··· SOURCE EXTRACT ···
The Pentium Chronicles: The People, Passion, and Politics Behind Intel's Landmark Chips (Practitioners)
Page 22
Meanwhile, the marketing team is preparing the customers so that they will be ready when early production units arrive. These customers are preparing their own systems around this new chip, so they often have questions, suggestions, and concerns that require technical expertise to resolve. Technical documents must be updated and distributed. Collateral such as tools, performance models, and reference designs must be tuned to represent the chip’s final production version.
Although not new to the production phase, the job of properly managing the sightings, bugs, and engineering change orders (ECOs) takes on a new urgency and importance. If the technologists who were judging bug dispositions during earlier project phases made an error, the project might suffer a schedule hit as the bug was later rediscovered and redisposed of. But in the production phase, bugs that are not properly handled have a high likelihood of escaping into the wild, meaning into a customer’s system, raising the everpresent specter of an FDIV-style mass recall. (See the section, “Was the P6 project affected by the Pentium’s floating point divider bug?” in Chapter 7.)
··· INFORMATION SUPPLIED ···
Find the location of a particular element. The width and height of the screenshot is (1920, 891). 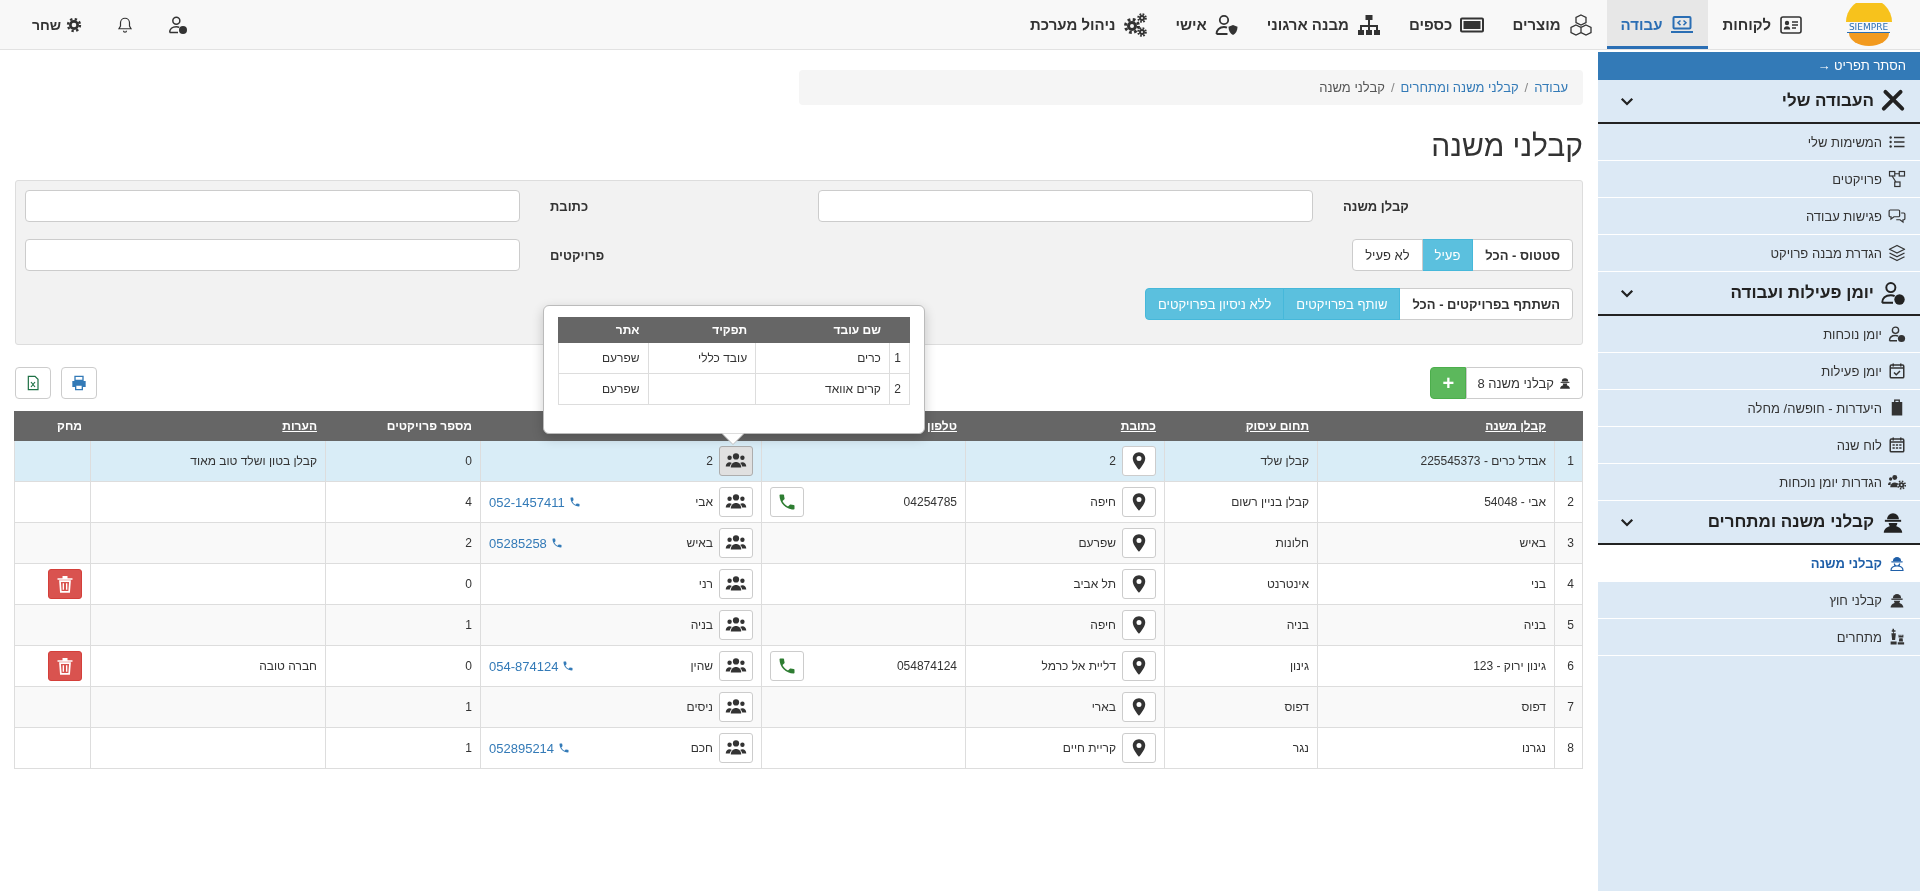

menu-item: קבלני משנה is located at coordinates (1759, 564). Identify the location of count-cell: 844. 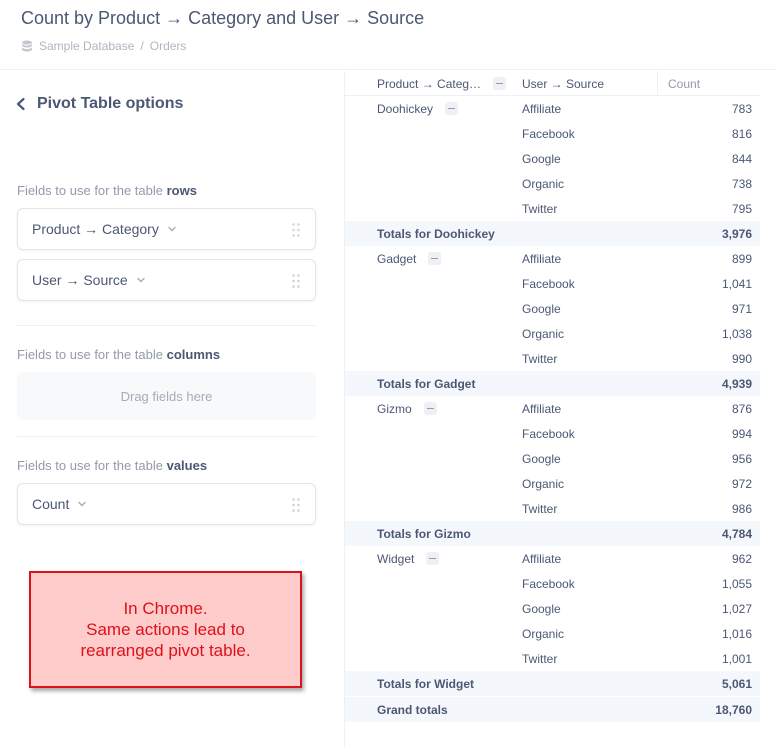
···
[JOB ITEM]: Could you extend the excerpt about the chip's production phase, starting right after its last sentence? The listing plays no part here.

[RESPONSE]:
The production team’s responsibility then is to finish the job the design team has begun. In much too short a time, they must polish a raw, brand-new design into a form suitable for the safe shipment of tens of millions of copies. Tension is constant and comes from all sides: Management screams about schedules and product cost; validation constantly lectures on the dangers of another FDIV; marketing and field sales remind you that your project is late and that only an inspired performance by them will stave off the unbelievably strong competition that you have ineptly allowed to flourish; and the fab plant managers remind everyone of how many millions of dollars a day are lost if the chip isn’t ready on time and their plants run out of things to make. The last source of tension is not a minor concern. Modern silicon fab plants cost almost as much to leave idle as they do to run at full production. Nothing out = No revenue = Very unhappy fab managers.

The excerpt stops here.